FINRAOS / MegaSparkDiff

A Spark-based data comparison tool at scale which facilitates software development engineers to compare a plethora of pair combinations of possible data sources. Multiple execution modes in multiple environments enable the user to generate a diff report as a Java/Scala-friendly DataFrame or as a file for future use. Comes with out of the box SparkFactory and SparkCompare tools.
https://finraos.github.io/MegaSparkDiff/
Apache License 2.0
49 stars 26 forks source link

Fix BlackDuck security issues #49

Open mmlinford opened 5 years ago

mmlinford commented 5 years ago

Right now there's a scary "1/10 (high risk)" reported by BlackDuck for our project. We should really see what we can do to remedy this.

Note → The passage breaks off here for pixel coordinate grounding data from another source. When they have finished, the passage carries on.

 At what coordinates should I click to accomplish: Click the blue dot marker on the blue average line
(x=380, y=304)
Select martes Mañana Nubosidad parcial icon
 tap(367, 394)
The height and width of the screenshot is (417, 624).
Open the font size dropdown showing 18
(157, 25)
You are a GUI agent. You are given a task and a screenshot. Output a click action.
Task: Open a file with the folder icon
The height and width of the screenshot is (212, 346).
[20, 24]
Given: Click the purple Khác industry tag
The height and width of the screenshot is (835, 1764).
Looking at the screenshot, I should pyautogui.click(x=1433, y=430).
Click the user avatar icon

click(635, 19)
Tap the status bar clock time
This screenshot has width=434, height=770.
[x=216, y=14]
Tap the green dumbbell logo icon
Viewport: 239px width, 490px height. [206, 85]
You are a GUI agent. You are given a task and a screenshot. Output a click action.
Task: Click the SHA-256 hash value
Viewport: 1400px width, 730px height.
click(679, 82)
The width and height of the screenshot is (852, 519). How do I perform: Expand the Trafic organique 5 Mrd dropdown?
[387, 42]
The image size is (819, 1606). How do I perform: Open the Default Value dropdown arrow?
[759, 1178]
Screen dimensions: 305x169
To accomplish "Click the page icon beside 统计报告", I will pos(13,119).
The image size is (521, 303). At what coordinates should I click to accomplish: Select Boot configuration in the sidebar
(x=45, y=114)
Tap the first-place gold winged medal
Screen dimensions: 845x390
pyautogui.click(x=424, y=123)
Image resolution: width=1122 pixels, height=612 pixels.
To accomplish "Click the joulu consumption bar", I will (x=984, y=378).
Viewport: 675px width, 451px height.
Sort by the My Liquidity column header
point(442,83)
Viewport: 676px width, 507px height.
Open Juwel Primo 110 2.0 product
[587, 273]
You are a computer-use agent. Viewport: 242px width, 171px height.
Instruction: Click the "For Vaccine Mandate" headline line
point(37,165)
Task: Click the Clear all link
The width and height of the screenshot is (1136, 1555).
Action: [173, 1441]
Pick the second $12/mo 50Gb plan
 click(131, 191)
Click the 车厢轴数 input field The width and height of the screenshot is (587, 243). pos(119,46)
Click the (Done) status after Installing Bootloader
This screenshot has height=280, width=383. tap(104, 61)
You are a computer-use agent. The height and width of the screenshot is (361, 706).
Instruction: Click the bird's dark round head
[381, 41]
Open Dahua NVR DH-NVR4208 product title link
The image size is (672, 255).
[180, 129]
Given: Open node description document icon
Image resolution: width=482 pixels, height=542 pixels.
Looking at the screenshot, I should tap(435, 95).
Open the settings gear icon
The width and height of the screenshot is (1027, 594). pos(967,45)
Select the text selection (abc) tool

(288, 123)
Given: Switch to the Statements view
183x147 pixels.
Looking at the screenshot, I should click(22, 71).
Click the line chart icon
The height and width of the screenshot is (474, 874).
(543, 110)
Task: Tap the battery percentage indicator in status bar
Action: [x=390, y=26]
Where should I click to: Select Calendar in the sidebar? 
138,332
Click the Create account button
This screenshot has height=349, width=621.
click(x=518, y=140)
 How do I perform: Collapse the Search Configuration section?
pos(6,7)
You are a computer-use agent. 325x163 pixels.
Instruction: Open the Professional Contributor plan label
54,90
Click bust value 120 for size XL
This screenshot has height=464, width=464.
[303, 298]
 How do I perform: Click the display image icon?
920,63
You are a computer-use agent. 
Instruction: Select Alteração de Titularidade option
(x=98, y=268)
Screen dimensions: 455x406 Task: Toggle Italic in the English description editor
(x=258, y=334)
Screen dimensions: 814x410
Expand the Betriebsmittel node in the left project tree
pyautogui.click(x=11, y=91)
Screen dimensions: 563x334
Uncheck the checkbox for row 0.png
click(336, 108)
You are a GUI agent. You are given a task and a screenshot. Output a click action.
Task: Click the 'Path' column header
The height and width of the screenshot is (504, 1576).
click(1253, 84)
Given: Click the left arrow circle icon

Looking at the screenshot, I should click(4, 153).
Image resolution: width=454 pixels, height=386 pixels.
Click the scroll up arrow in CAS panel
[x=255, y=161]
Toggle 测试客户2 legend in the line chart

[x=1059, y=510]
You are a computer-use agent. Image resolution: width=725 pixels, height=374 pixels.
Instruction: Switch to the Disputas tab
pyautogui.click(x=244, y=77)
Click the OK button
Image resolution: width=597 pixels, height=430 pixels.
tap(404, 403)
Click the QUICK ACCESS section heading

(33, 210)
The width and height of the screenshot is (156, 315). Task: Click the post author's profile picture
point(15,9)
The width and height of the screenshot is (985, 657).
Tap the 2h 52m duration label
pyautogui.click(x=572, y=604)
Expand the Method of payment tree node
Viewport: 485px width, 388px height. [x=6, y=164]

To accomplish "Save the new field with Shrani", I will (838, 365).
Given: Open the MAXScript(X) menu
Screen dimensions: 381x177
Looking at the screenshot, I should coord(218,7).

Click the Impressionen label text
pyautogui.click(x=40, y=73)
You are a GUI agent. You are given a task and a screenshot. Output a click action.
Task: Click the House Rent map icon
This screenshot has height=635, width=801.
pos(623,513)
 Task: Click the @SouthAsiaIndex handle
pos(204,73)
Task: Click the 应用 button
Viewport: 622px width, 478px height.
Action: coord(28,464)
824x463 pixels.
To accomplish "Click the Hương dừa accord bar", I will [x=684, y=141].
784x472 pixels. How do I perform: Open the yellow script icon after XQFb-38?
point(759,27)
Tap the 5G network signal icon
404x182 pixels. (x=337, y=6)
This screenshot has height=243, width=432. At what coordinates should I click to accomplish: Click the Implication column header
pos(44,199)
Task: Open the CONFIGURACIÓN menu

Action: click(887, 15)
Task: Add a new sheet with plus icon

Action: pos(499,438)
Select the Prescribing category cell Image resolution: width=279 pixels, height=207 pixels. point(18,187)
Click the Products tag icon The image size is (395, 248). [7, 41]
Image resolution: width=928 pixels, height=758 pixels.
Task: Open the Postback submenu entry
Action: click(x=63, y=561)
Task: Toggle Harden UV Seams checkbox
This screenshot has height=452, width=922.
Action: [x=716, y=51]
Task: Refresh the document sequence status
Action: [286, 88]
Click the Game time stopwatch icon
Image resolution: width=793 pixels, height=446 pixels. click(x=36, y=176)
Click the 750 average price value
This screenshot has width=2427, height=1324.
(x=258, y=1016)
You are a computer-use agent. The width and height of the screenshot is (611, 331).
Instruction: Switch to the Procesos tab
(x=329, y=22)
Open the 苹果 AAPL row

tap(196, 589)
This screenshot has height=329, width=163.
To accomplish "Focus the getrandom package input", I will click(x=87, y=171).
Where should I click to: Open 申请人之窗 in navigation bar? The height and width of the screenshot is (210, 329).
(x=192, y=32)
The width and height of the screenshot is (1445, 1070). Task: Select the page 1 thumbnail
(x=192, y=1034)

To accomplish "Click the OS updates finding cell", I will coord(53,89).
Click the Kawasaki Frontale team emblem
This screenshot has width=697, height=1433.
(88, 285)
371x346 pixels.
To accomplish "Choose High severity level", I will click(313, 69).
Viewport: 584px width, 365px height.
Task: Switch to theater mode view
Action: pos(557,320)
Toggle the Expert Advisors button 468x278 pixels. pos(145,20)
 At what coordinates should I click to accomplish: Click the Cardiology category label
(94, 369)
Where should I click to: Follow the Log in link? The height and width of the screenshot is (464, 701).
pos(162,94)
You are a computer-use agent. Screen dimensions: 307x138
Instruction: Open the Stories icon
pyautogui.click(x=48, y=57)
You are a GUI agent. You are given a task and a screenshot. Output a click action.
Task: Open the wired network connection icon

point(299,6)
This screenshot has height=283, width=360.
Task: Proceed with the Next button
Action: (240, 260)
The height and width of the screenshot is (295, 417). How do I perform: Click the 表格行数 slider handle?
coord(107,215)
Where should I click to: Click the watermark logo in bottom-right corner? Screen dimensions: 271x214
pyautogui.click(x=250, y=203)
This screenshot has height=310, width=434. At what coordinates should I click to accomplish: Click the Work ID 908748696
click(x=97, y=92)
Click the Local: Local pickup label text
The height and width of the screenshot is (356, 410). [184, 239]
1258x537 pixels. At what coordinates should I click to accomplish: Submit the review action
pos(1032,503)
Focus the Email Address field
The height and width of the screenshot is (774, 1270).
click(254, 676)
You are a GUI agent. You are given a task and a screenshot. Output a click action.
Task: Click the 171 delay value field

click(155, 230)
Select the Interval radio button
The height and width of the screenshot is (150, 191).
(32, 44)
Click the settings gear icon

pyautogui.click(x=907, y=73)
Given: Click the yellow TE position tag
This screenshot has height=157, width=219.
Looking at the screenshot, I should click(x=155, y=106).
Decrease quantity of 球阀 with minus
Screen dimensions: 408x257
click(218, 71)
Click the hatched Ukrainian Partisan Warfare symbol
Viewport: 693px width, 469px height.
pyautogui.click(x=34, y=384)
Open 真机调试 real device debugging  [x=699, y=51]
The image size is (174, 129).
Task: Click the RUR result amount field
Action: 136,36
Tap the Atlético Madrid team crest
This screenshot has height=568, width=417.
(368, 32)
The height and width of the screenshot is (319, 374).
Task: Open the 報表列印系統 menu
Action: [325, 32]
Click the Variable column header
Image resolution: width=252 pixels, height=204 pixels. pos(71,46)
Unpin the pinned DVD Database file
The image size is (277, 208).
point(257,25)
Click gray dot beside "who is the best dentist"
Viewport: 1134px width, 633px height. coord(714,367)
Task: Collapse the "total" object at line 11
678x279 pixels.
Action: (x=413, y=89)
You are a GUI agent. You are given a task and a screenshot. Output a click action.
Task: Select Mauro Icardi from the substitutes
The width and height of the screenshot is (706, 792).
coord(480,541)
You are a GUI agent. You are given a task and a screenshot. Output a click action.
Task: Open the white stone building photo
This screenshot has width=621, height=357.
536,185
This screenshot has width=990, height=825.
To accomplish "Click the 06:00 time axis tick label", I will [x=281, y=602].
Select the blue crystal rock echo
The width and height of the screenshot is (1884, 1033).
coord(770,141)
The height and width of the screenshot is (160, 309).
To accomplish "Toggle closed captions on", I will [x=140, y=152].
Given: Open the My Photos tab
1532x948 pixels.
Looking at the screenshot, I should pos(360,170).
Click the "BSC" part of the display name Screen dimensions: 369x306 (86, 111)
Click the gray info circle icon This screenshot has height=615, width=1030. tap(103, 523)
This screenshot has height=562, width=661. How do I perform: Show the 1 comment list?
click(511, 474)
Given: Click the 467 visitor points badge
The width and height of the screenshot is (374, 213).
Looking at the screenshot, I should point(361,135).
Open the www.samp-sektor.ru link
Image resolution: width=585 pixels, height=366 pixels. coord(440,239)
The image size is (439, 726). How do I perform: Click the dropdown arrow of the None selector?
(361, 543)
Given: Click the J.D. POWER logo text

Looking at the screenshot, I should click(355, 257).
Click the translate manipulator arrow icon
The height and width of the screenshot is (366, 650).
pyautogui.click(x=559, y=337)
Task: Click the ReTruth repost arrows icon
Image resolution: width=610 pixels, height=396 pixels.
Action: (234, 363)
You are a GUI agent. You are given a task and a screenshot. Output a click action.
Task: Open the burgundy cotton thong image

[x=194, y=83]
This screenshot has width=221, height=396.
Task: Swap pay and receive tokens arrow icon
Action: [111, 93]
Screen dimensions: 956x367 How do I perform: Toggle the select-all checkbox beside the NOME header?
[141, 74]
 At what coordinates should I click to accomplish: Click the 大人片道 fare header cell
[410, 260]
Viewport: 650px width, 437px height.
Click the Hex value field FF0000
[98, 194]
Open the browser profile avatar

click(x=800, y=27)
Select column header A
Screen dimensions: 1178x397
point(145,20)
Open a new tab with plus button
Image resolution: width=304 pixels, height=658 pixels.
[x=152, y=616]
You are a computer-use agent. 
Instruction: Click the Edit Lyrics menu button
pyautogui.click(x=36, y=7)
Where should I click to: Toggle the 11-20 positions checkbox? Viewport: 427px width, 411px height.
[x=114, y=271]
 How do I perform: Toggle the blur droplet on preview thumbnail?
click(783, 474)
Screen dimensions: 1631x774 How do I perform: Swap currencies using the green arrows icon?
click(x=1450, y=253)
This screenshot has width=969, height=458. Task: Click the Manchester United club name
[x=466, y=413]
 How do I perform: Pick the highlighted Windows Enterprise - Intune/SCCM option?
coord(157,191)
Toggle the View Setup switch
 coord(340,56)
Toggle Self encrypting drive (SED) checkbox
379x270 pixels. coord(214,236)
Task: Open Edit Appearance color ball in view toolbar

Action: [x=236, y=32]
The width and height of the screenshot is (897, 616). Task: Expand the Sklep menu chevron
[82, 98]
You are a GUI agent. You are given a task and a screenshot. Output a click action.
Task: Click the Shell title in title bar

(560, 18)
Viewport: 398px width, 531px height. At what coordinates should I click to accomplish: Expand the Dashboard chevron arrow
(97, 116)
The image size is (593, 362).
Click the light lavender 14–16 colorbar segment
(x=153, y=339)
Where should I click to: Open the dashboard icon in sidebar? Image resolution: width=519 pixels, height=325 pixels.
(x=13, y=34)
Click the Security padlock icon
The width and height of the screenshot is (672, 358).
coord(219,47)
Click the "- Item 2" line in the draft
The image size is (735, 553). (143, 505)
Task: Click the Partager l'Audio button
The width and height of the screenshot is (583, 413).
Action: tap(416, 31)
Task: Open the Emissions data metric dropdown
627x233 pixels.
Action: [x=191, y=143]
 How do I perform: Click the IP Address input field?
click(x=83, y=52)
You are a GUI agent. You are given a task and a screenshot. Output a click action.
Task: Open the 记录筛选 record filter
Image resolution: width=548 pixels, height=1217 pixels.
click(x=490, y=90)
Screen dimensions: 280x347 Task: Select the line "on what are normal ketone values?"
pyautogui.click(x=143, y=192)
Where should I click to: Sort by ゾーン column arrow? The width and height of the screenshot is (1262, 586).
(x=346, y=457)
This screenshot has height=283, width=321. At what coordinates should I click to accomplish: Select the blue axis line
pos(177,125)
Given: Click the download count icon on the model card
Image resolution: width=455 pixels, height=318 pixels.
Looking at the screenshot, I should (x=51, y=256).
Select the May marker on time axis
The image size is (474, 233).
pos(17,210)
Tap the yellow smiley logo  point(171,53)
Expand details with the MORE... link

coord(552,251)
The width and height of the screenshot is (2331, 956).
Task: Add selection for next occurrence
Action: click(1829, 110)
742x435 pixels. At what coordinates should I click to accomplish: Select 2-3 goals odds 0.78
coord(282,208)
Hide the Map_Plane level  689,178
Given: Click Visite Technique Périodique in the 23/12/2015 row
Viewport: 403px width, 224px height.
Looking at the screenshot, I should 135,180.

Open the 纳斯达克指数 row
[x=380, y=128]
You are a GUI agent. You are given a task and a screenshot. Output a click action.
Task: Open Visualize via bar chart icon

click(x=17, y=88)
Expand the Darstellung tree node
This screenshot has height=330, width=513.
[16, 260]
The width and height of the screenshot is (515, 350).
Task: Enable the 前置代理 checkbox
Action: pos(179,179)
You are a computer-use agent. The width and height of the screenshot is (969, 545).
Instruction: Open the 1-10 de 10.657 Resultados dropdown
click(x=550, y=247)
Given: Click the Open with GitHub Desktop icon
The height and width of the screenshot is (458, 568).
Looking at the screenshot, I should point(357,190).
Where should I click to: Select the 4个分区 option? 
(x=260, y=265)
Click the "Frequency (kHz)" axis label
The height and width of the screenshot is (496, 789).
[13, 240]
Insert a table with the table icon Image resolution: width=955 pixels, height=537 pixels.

It might not be possible for all dependencies, but in those cases we can at least document why we can't resolve it.

aosama commented 5 years ago

I agree, these high risk issues are mostly from SPARK dependencies, a question would be how can we decide to exclude a dependency.

mmlinford commented 5 years ago

Yeah, the dependency tree is pretty big. The Maven dependency plugin has some features with the analyze goal that we can investigate, and I know that the shaded JAR plugin as an option to remove anything it thinks we don't need. I'm not saying we should release ours only as a shaded JAR, but that at least implies there's something smart enough out there that we can start with.

I think the main difficulty will be from testing. Not only should we have very good code coverage in our tests for after the dependencies are removed, we'd kind of have to brainstorm what are some ways that MSD could be called that aren't implied by simply hitting all the lines / branches / whatever.